WORK ITEM: Taking the line with "Task: Retweet the ODP reply tweet" as the first, copy every line through the end of the records below exactly. Do not include pictures.

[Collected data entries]
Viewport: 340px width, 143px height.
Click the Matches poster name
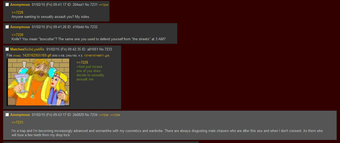point(17,49)
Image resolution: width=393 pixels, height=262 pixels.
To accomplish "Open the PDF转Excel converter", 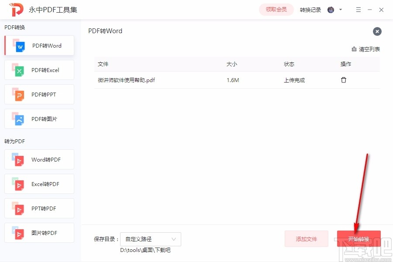I will (38, 70).
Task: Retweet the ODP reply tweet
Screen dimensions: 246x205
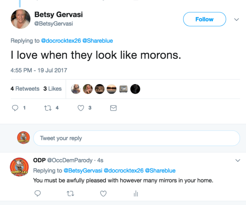Action: (70, 194)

YOUR RESPONSE:
Task: Retweet the ODP reply tweet
Screen dimensions: 246x205
Action: (70, 194)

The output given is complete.